The Virginian-Pilot
                             THE VIRGINIAN-PILOT 
              Copyright (c) 1997, Landmark Communications, Inc.

DATE: Sunday, February 16, 1997             TAG: 9702150207
SECTION: BUSINESS                PAGE: D2   EDITION: FINAL 
SOURCE: ASSOCIATED PRESS 
DATELINE: GROTON, CONN.                     LENGTH:   33 lines

ELECTRIC BOAT PRESIDENT SAYS 1,500 JOB CUTS WILL BE NEEDED

Electric Boat will have to cut 1,000 to 1,500 jobs this year due to a declining work load, the company's president said.

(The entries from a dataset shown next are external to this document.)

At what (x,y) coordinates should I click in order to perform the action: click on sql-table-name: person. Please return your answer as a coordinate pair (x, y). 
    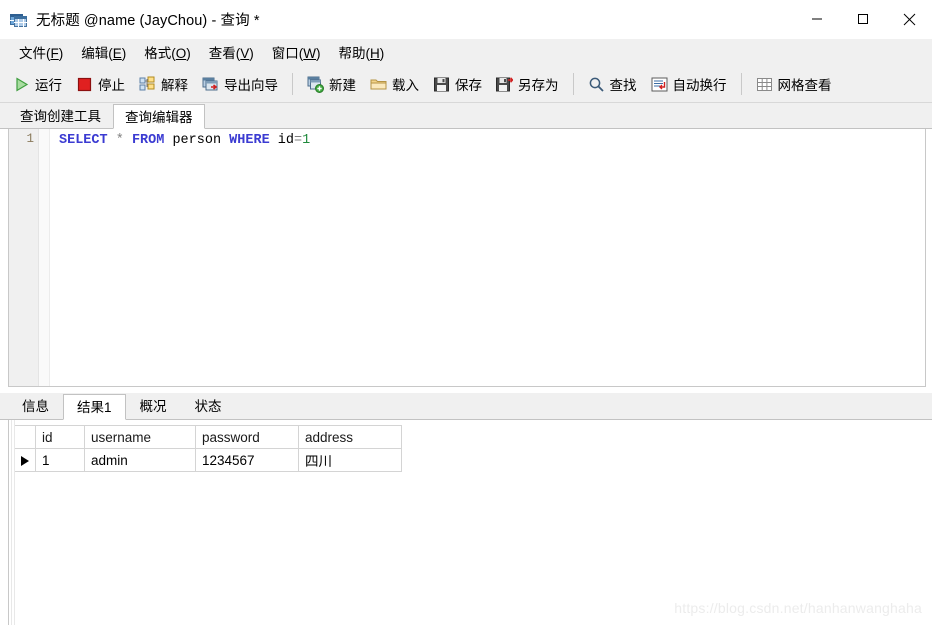
    Looking at the image, I should click on (197, 140).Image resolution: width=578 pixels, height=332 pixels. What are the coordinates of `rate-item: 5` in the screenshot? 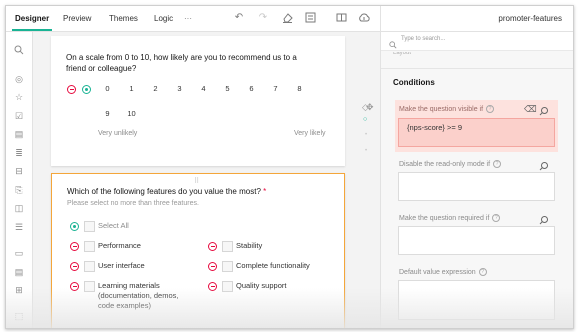 It's located at (228, 88).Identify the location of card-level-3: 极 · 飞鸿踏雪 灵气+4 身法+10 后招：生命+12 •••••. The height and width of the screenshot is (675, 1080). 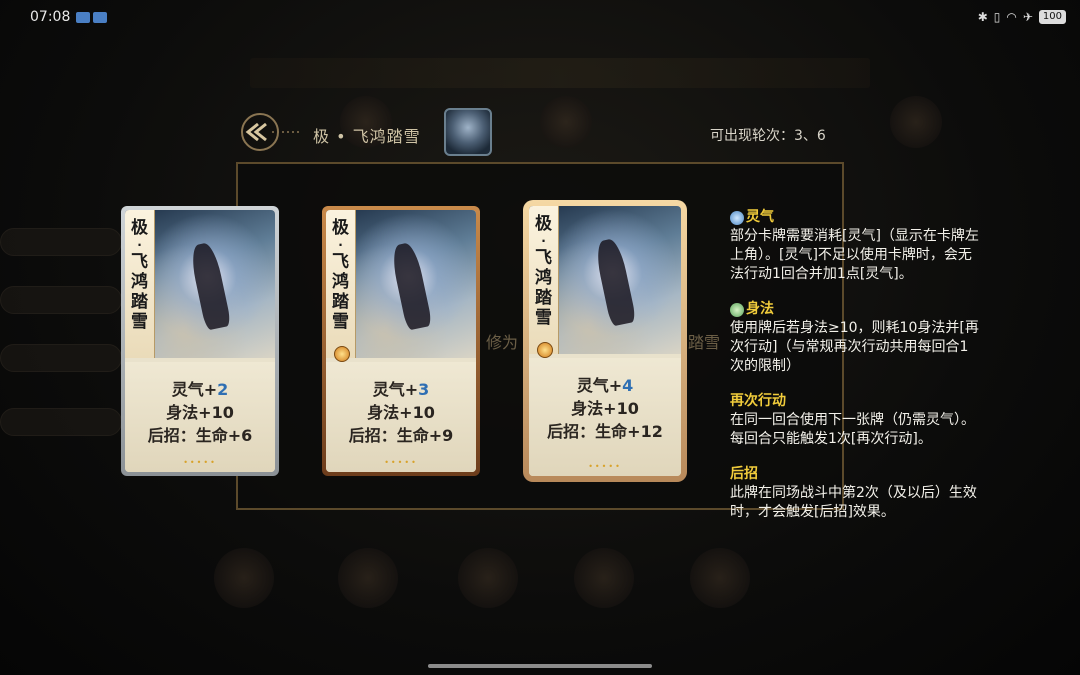
(605, 341).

Union officials expect the first layoff notices Monday.

President John K. Welch told legislators, local officials and union leaders at a briefing Thursday that the company must reduce its work force as two of the four submarines in its backlog are delivered this spring.

``There's anywhere from 1,000 to 1,500 people who have to come out of the work force this year,'' he said.

Union leaders said they expect 60-day layoff notices to be handed out Monday to as many as 500 pipe fitters, welders and other hourly workers.

A cut of 1,500 jobs would represent a 14 percent drop in its work force of about 10,800.

The work force at Electric Boat's plant at Quonset Point, R.I., which handles the early stages of submarine construction, has already hit bottom, with just under 1,000 employees, Welch said.

As work on the New Attack Submarine begins to filter into the Rhode Island plant, possibly by year's end, employment could begin to pick up, officials said.

But employment at Groton will continue to drop through next year as the first of two Seawolfs are delivered, and work is finished on the Louisiana, the last of the ballistic missile submarines.

Electric Boat has said it expects overall employment to fall to 6,000 to 8,000 in 1998.